En 2020, le think tank The Shift Project publiait son rapport sur « Comment déployer la sobriété numérique ». Il s’agit d’une troisième étape de leurs études sur l’incidence du numérique pour notre planète. Deux autres rapports à ce sujet ont été publiés en 2018 et 2019. Nous vous présentons ici une synthèse du compte rendu de 2020, axée en trois points. Un rappel de l’enjeu de la sobriété numérique ouvrira la voie aux protocoles qu’elle nécessite. Nous finirons avec un survol des méthodes à mettre en place pour une maîtrise intelligente des ressources.
L’enjeu numérique dans la transition écologique
Nous ne pourrons pas nous passer du numérique, car il est l’instrument de notre évolution. Mais c’est aussi la source d’une empreinte carbone considérable tel qu’il est utilisé aujourd’hui. La sobriété numérique est un nouveau mode de fonctionnement qui permettra de conserver les atouts du numérique. Et ce, à travers des choix en faveur de la transition carbone. Il s’agit de contrôler le numérique de façon intelligente. Le rapport du Shift Project rappelle les limites auxquelles nous sommes confrontées : le réchauffement climatique et l’appauvrissement de toutes nos ressources.
Celles-ci constituent ce qu’ils nomment « la double contrainte carbone ». Le numérique a son rôle dans cela : la simple manipulation informatique est énergivore, ainsi que la production du matériel que cela nécessite. Au moment de leur étude, le Shift Project a recensé une augmentation moyenne de 9 % chaque année des consommations d’énergie liées aux systèmes numériques. De ce constat ressort un impératif majeur. Celui de comprendre en quoi l’usage que l’on fait du numérique est-il si néfaste, et comment modifier nos comportements. La sobriété numérique passera nécessairement par un agissement collectif pour un impact élargi. Le Shift Project appuie aussi l’intérêt d’une prise de conscience politique pour une utilisation du numérique favorable à notre santé. Notamment en ce qui concerne l’éducation.
Les mesures d’une sobriété numérique
Le dénouement des investigations menées par le Shift Project s’articule selon quatre propositions prioritaires. La première proposition vise à rendre systématique l’estimation du bien-fondé des usages numériques. Et ce, d’un point de vue environnemental. Chaque nouveau projet technologique devrait être soumis à un « bilan prévisionnel environnemental ». Cela permettrait une évaluation de sa pertinence écologique et ouvrirait la voie à une sobriété numérique originelle. La deuxième requête est d’obliger chaque organisation à conduire ses Systèmes d’information (SI) en toute conscience. Ceci devra se faire dans la prise en compte de la dimension environnementale, d’un point de vue stratégique et opérationnel. La sobriété numérique passera ici par des remises en questions de tout ce qui est déjà existant. Le caractère urgent d’un agissement public constitue la troisième proposition.
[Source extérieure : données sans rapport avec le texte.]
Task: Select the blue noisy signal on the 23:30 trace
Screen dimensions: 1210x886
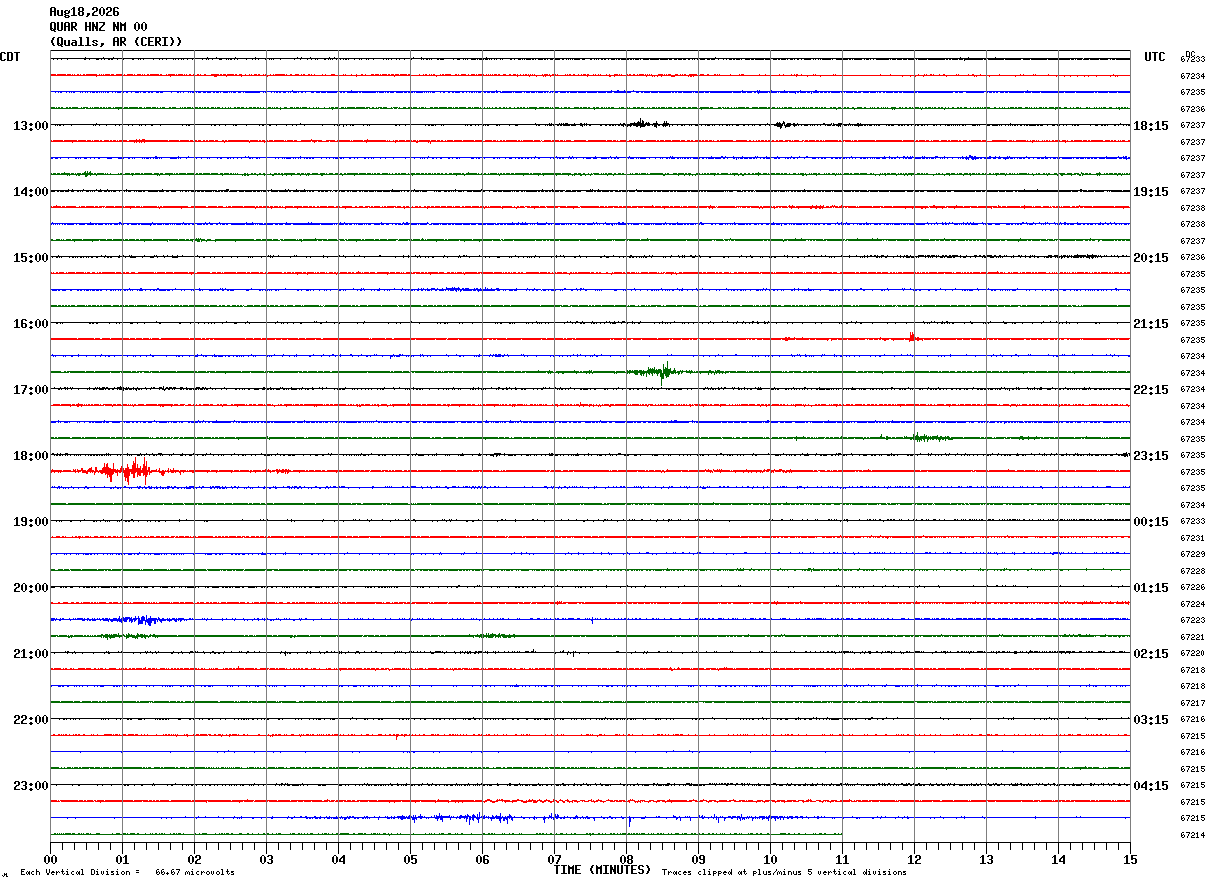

En effet, les autorités doivent abolir les pratiques d’une société de surconsommation. Il n’y a qu’en adoptant des mesures à l’échelle nationale que la sobriété numérique pourra s’étendre sur la société dans sa globalité. Enfin, le Shift Project préconise le maintien et la diffusion d’un raisonnement collectif à propos de la sobriété numérique. Le rapport dont il est question ici en est un fondement. Mais il est primordial de prolonger et d’entretenir cette discussion de façon publique et accessible.
Les outils de contrôle
Le Shift Project propose la mise en place d’une méthode d’analyse de la pertinence énergétique des nouvelles technologies.
Avec le modèle STERM (Smart Technologies Energy Relevance Model), développé par le think tank, toutes les organisations auront une ligne directrice dans cette ambition. Il s’agit d’un plan universel de sobriété numérique qui doit être adapté à chaque projet. En ce qui concerne le contrôle conscient des Systèmes d’Information, le Shift Project avance également un guide adressé aux grands organismes publics et privés. Le maître mot est la durabilité dans chaque prise de décision pour une sobriété numérique effective. L’action visera à faire usage des ressources et de l’énergie de manière optimisée, d’une part.
D’autre part, l’enjeu est de réduire le plus possible le remplacement du matériel informatique. Le bilan de ce rapport est bien l’urgence d’agir à plusieurs niveaux pour atteindre un objectif de neutralité carbone du secteur numérique. La sobriété numérique a donc vocation à faire un usage optimal des outils numériques, tout en limitant leur impact environnemental. Ceci n’est possible qu’avec la contribution des grands organismes et des autorités publiques, pour une résonance sur la globalité de notre société.